Richard Arnold (born 26 April 1971) is a British accountant who was chief executive officer of Manchester United. He succeeded Ed Woodward in this role on 1 February 2022.

==Education==
Arnold was educated at King's School, Chester and the University of Bristol in the United Kingdom, earning a Bachelor of Science in Biology in 1993. He qualified as a Chartered Accountant in 1996. He currently serves as a governor of King's School.

==Career==
Arnold joined PricewaterhouseCoopers (PwC) in 1993, working as a senior manager in telecommunications and media. While at PwC, he worked on the privatisation of Saudi Telecom Company and was involved in the successful initial public offering of Orange Telecommunications in the UK.

After six years at PwC, Arnold joined Global Crossing Europe Ltd., a global telecommunications company, and assisted them with their restructuring of the business between 1999 and 2002.

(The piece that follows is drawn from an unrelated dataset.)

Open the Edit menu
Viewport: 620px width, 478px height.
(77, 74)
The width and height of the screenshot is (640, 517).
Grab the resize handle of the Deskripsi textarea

Arnold was appointed Deputy Managing Director of InterVoice Ltd. in 2002, with responsibility for the international channel sales and marketing division of the technology company (InterVoice Inc.), listed on the Nasdaq stock exchange.

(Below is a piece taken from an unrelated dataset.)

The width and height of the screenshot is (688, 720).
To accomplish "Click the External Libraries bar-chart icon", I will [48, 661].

In 2007, Arnold joined Manchester United as group commercial director. He was promoted to group managing director and director of Manchester United PLC on 1 July 2013, assuming control of the club's business operations, after Chief Executive David Gill was replaced by Executive Vice-Chairman Ed Woodward. Arnold sat on the board of Manchester United Television (MUTV) and Manchester United Merchandising Limited. During his time at the club, he was instrumental in growing the global appeal of the Manchester United brand, opening commercial offices in Mayfair (London), New York City and Hong Kong. Arnold oversaw the signing of a number of lucrative sponsorship contracts, including a world record seven-year US$600 million kit sponsorship deal with General Motors/Chevrolet (2014), and a $1.3 billion sports equipment deal with Adidas over 10 years (2015), the most valuable in sporting history at the time. Manchester United announced his departure from the club in November 2023.

Arnold was nominated as a finalist by the Institute of Directors for the Young Director of the Year in 2004 and 2005 for his work at InterVoice. In 2011, he was nominated for the SportBusiness International Magazine's Sports Innovator of the Year, for his commercial achievements with Manchester United.